> Exercise instructions:
**1)** In the article on the IBC, what does the writer remember children carrying on their backs as they ran toward the writer's positions?
**2)** Name every country mentioned in the article on the IBC.

The IBC is feeding the Beast of Terror

       The IBC, ultimately, by intent or default, is the Beast of Terror's feeder.   Without contrasting the statistics historically, the unaware reader is led down the path to believe America is ruthlessly killing Iraqis in its effort to control Iraq.
        As a Sentinel of Vigilance, I warn those who go to the site to question why it doesn't present the comparative statistics to illustrate the struggle America is in to keep the civilian causalities to a minimum. 
         There is also a question as to how many of the "casualties" are fomented by Iraqi guerrillas.   Unfortunately, in Vietnam, as in most guerrilla wars, the Terrorists use children as shields, and often sacrifice them to meet their ends.    I remember children running at our positions with satchel charges strapped on their backs--small, innocent suicide bombers unleashed by their parents.

> Recorded information:
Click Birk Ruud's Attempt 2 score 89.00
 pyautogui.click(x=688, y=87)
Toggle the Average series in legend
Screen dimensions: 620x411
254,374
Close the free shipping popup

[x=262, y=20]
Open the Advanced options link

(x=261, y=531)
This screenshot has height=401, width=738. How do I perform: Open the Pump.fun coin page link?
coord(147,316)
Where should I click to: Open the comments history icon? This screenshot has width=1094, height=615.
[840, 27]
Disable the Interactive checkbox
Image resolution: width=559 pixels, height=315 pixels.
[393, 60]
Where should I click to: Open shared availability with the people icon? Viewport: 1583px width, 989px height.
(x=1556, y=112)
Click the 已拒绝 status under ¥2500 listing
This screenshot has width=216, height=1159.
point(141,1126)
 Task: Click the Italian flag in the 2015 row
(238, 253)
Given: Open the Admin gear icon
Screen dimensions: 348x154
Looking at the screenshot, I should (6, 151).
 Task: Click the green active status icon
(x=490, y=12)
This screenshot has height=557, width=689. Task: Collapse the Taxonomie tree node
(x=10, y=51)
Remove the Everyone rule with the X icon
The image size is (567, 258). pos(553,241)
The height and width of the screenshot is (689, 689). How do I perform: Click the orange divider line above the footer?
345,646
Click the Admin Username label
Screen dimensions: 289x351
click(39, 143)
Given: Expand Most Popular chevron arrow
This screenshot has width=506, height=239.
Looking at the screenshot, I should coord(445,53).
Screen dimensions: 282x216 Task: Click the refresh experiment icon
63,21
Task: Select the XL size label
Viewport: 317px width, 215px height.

> Answers to each task:
**1)** Satchel charges.

**2)** America, Iraq, Vietnam